(Stored data)
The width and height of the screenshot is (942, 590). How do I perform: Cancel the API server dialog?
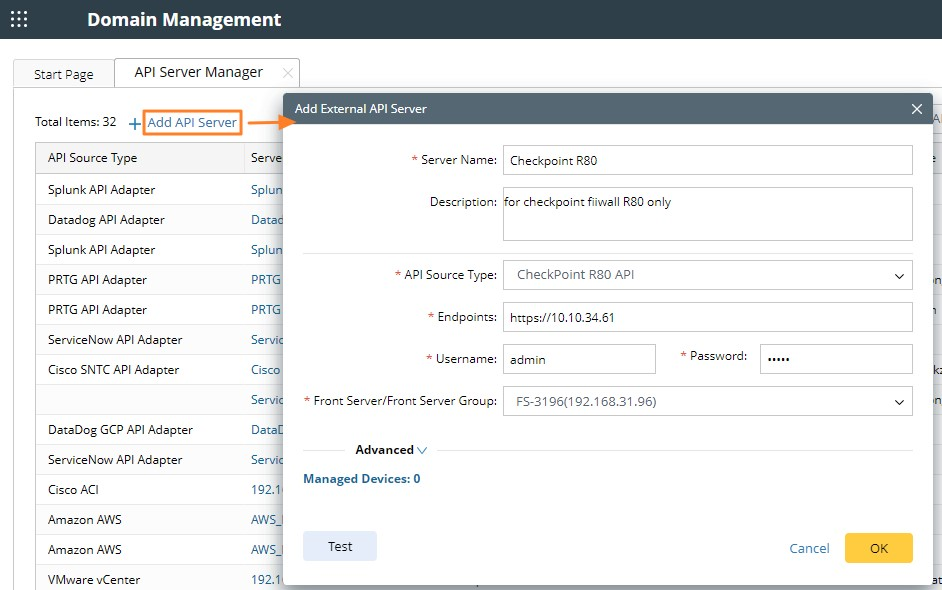[809, 548]
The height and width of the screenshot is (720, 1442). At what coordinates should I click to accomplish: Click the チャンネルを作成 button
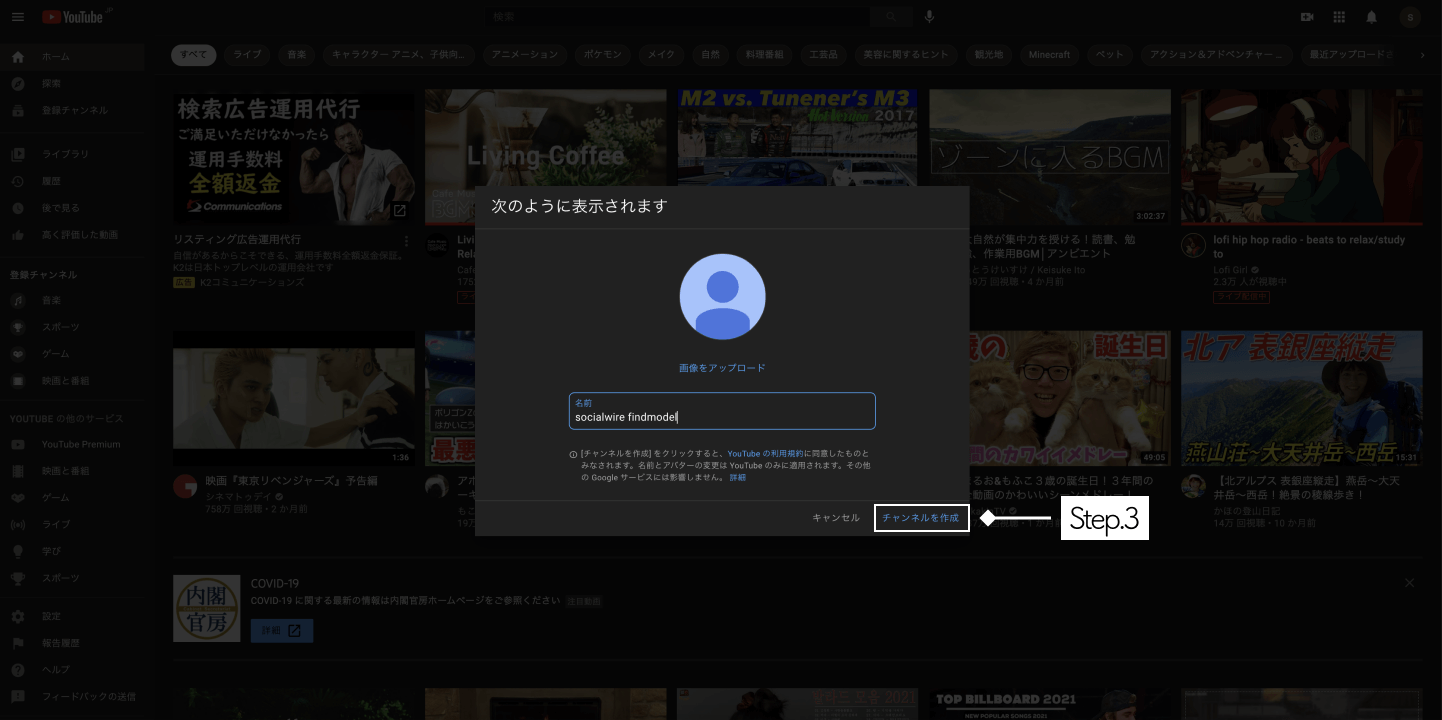click(x=921, y=518)
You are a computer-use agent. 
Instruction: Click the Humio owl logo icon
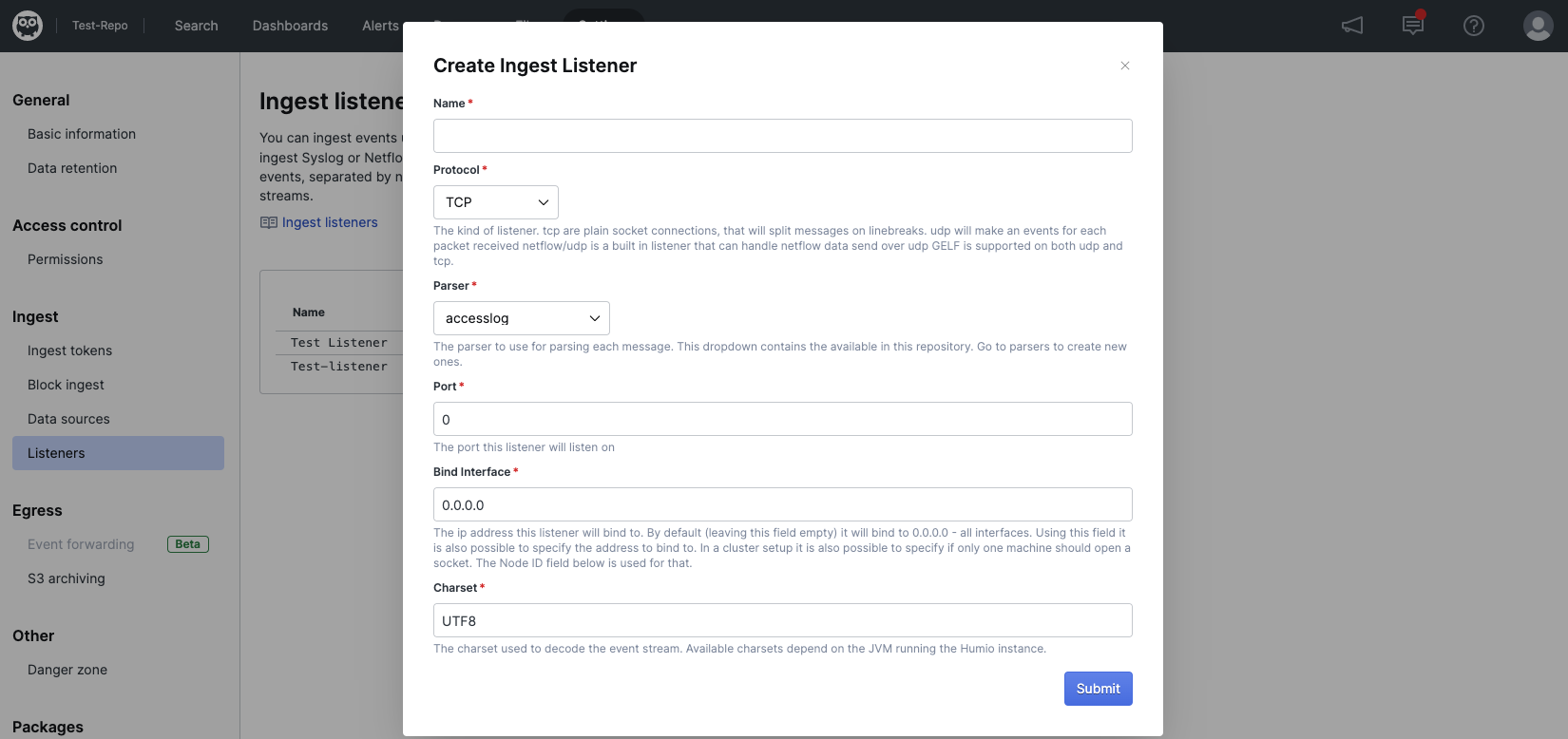28,26
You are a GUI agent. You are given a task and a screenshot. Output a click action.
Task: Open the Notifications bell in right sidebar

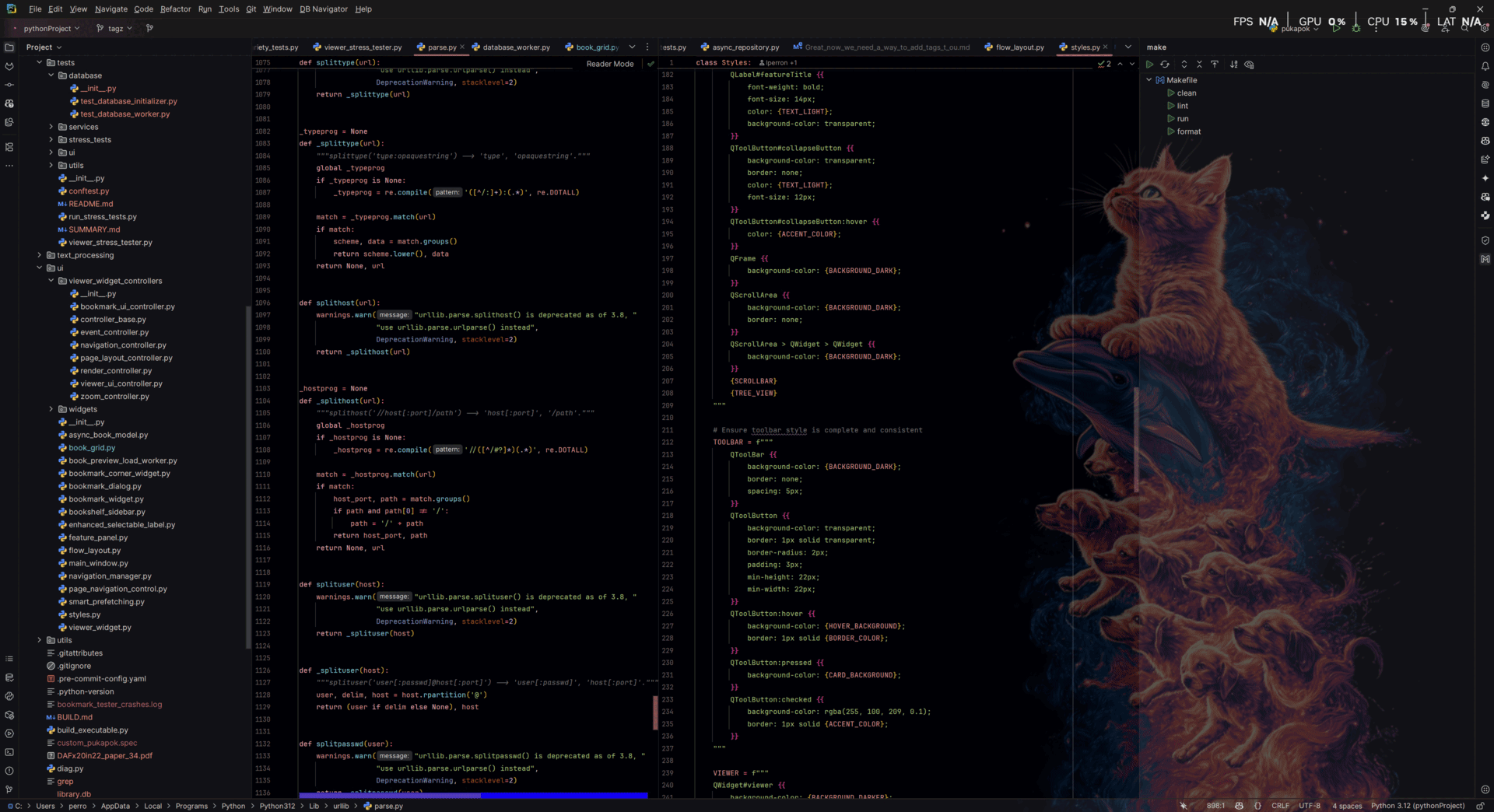(1485, 66)
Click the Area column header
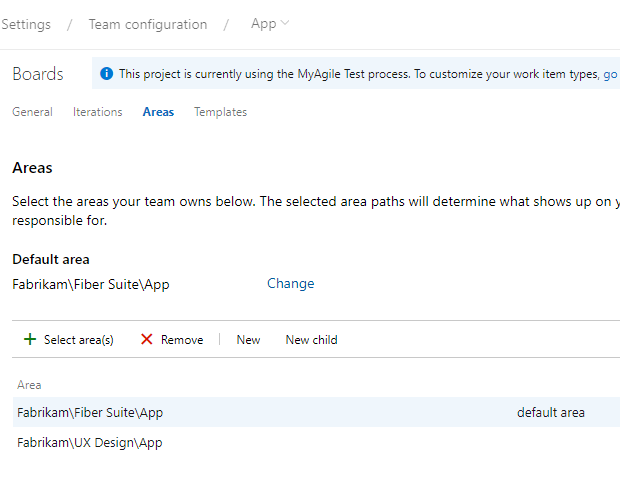The height and width of the screenshot is (481, 620). (30, 385)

The problem
Pictures excluded, return exactly the lines from the one with "You are a GUI" through the final line of the entries above, both included.

Exercise response
You are a GUI agent. You are given a task and a screenshot. Output a click action.
Task: Open the Notifications bell in right sidebar

(1485, 66)
Click the Area column header
The height and width of the screenshot is (481, 620). (30, 385)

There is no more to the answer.